Browse > Home / Blog / Avoiding Search Overload

| Subcribe via RSS

Avoiding Search Overload

August 5th, 2009 Posted in Blog

3642650246_707852816a

Like you, we’ve heard a lot this summer about the challenges facing America:  the financial crisis, healthcare reform, and worst of all:  search overload.

Well, here at Swingly HQ, we’ve been doing our part.  We’ve been trying to find new ways to figure out what kinds of information are most relevant to a particular search topic.

While relevance modeling isn’t exactly new, it’s becoming an increasingly important problem for semantic search applications.   Information Extraction apps are rapidly increasing the amount of factual information that’s available from the Internet.  That’s good.  Unfortunately, instead of being buried under mountains of irrelevant information, we’re now being overwhelmed with gigabytes of factual information which may (or may not) be exactly what we’re looking for.  That’s bad.

So, what’s a new semantic search app to do?  Full details after the jump.

Let’s imagine you’re interested in learning more about Jesse “The Body” Ventura.  Well, if you’ve got access to a named entity recognizer (like the one we use with Swingly), you might be able to infer that he’s a:

  • person
  • Navy SEAL
  • professional wrestler
  • actor
  • politician
  • mayor
  • governor
  • talk show host

While these classes might not tell you anything you don’t already know, they (in theory) can provide semantic search apps with some of the intelligence needed to provide better, more informative results.

Since we know he’s a talk show host (among other things), we could have our app focus on finding information that’s relevant to any talk show host, such as:

  • the station he’s on
  • the format / length / medium of his show
  • when his show started / ended
  • how big his audience is

But since he’s a former politician-turned-talk show host, we might want to go further and find other talk show host-related facts that may only be relevant for talk show hosts with this kind of background, such as:

  • his political affiliation
  • his endorsements
  • the blogs that cover him

These kinds of facts are most likely not relevant for other kinds of talk show hosts:  e.g. about your local sports-talk radio jock, the CarTalk guys, etc.

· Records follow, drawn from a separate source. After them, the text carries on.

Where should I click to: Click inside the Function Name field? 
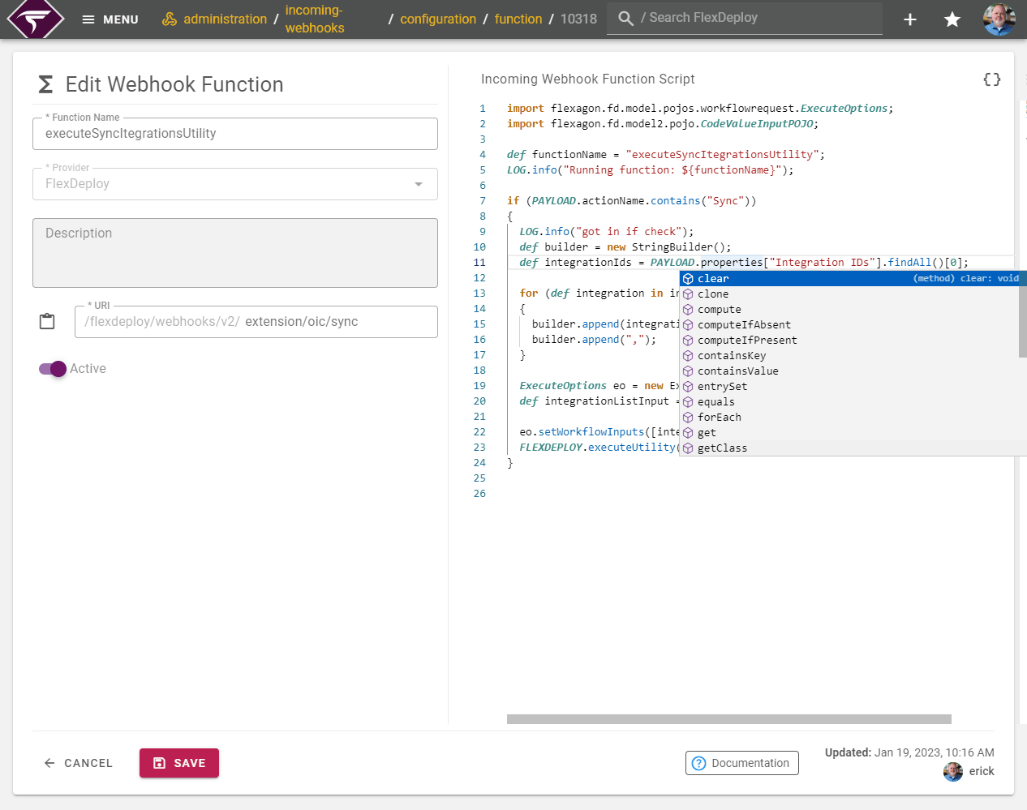coord(235,134)
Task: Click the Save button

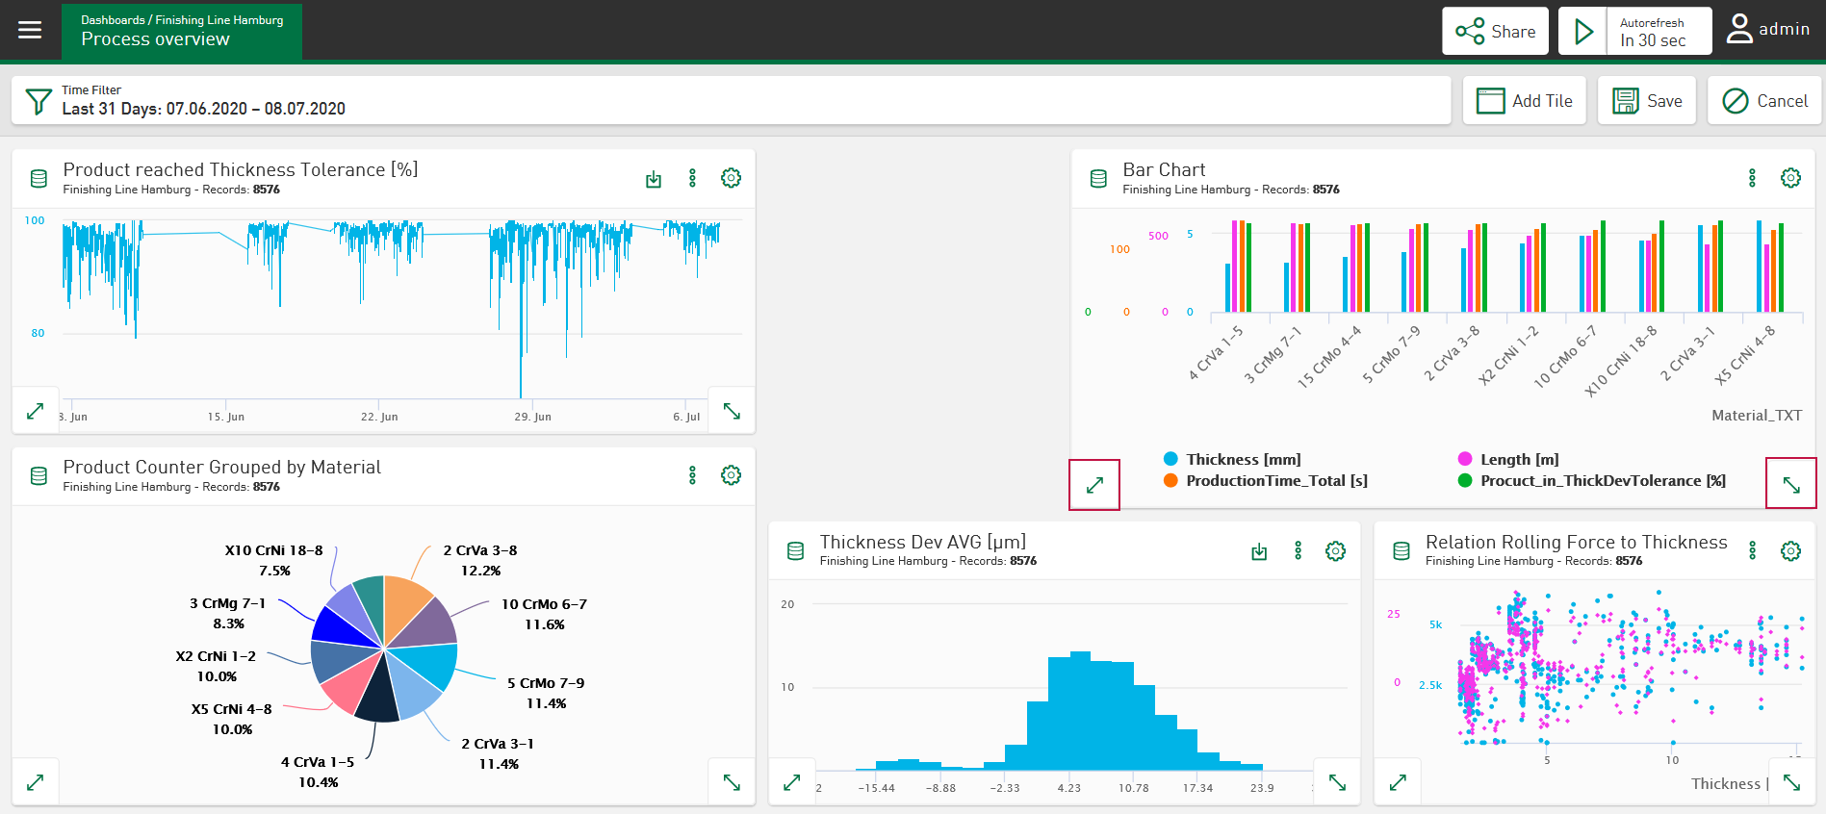Action: (1647, 101)
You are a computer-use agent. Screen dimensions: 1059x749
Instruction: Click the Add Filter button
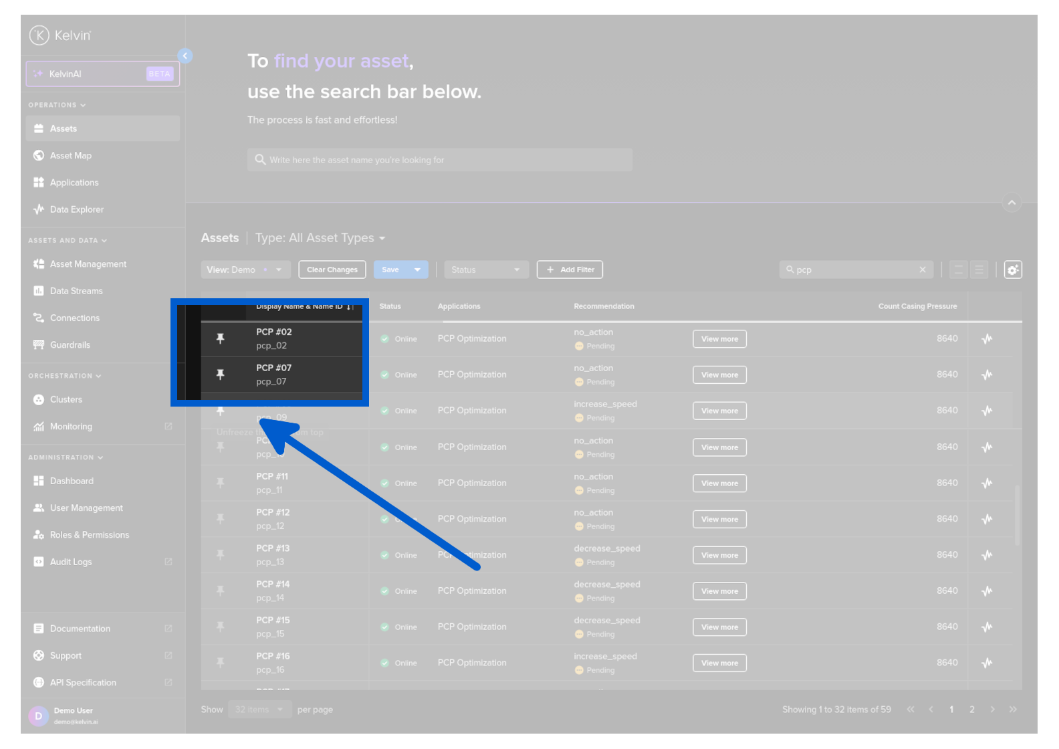tap(570, 270)
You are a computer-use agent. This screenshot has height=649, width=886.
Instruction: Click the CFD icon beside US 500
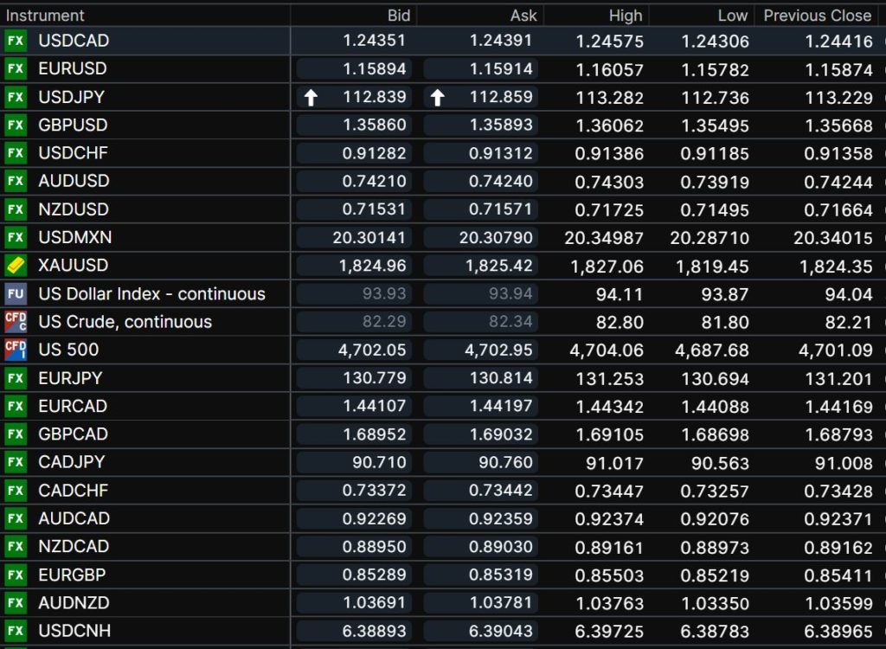[16, 350]

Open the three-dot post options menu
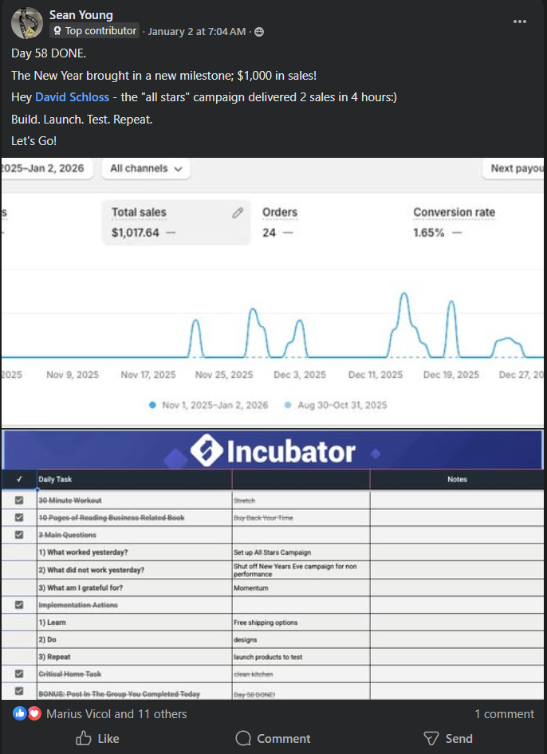pyautogui.click(x=520, y=22)
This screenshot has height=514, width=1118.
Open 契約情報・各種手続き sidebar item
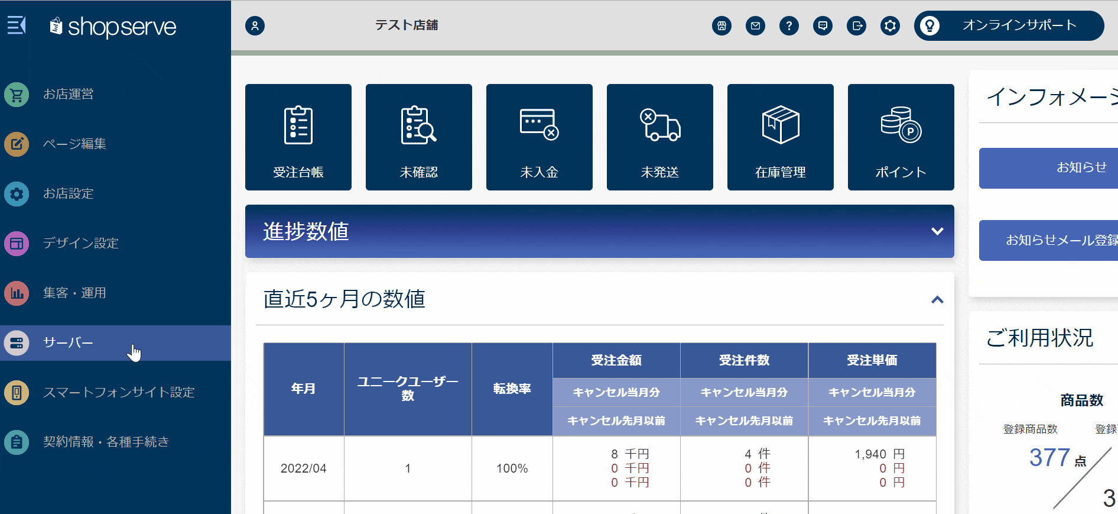coord(106,442)
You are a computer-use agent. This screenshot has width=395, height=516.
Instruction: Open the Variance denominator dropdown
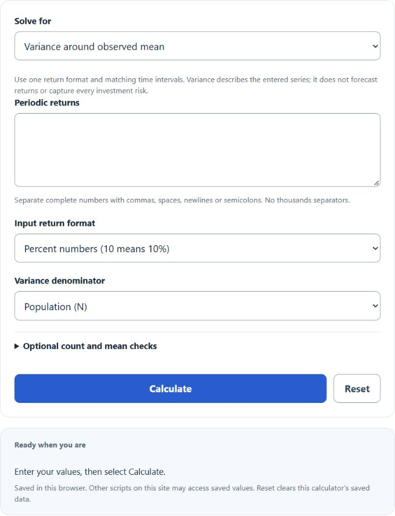tap(197, 306)
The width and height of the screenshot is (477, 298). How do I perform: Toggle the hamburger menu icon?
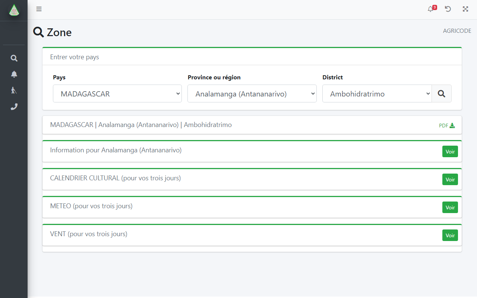tap(39, 9)
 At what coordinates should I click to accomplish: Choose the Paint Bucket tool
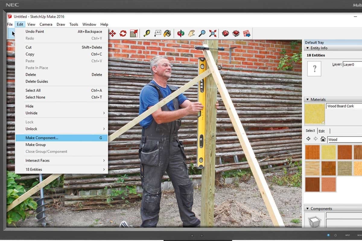(168, 33)
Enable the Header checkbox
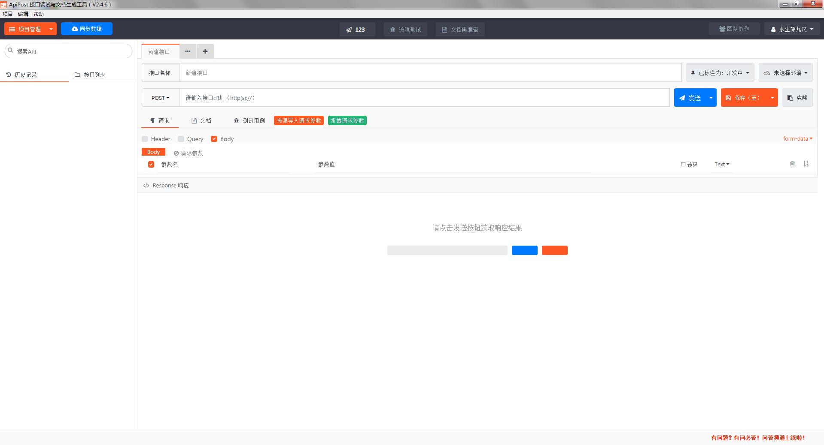The image size is (824, 445). tap(145, 139)
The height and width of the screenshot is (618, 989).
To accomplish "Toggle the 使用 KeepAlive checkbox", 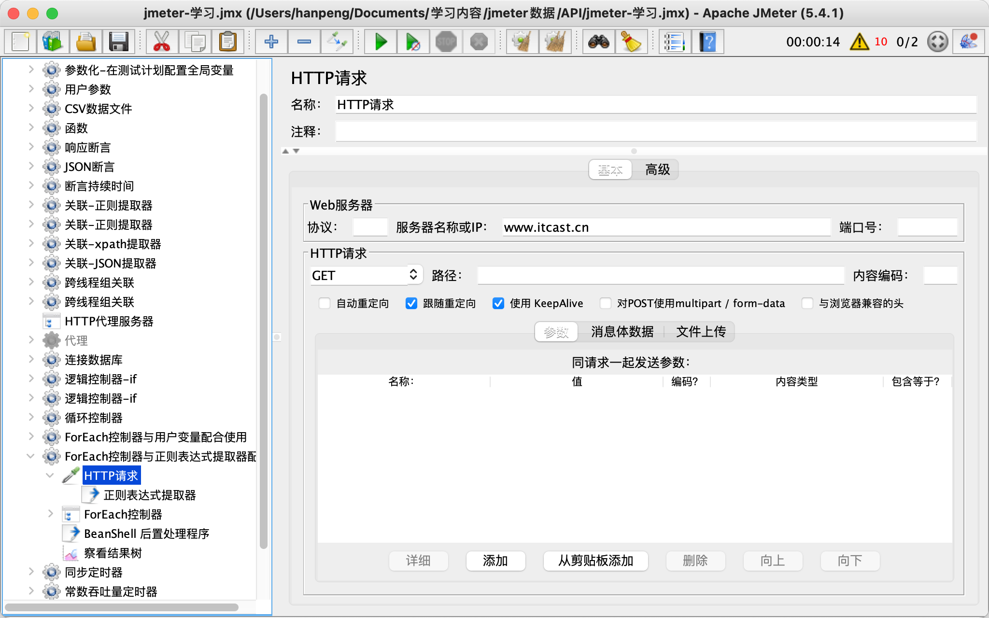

But we’re not out of the woods just yet.

While information extraction apps now able to capture lots and lots of different types of facts (including some of the ones I’ve listed above), they still require a human to tell them which classes of facts are relevant (e.g. political affiliation for a former politician-turned-talk show host) — and which ones aren’t (like home runs hit for a hockey player).

What’s worse?  Even though extractor ontologies are growing, most of the facts that we’ll need coverage for won’t be covered by an extractor.  Despite lots of efforts to reduce the cost of creating (and maintaining) extractors, ensuring adequate coverage across multiple domains requires serious investment in time and money.

So, what’s a semantic search app to do?  Start small — and work your way up.

At LCC, John Lehmann (and his team) recently developed a new algorithm which determines the most relevant predicates for each of individual names — or classes of names — mentioned in Swingly’s index.

For example, if you’re interested in information on NASCAR great Richard Petty, we think you might want be most interested in sentences which contain any of the following predicates.  (I’ve bolded some of the ones that I think are particularly interesting.)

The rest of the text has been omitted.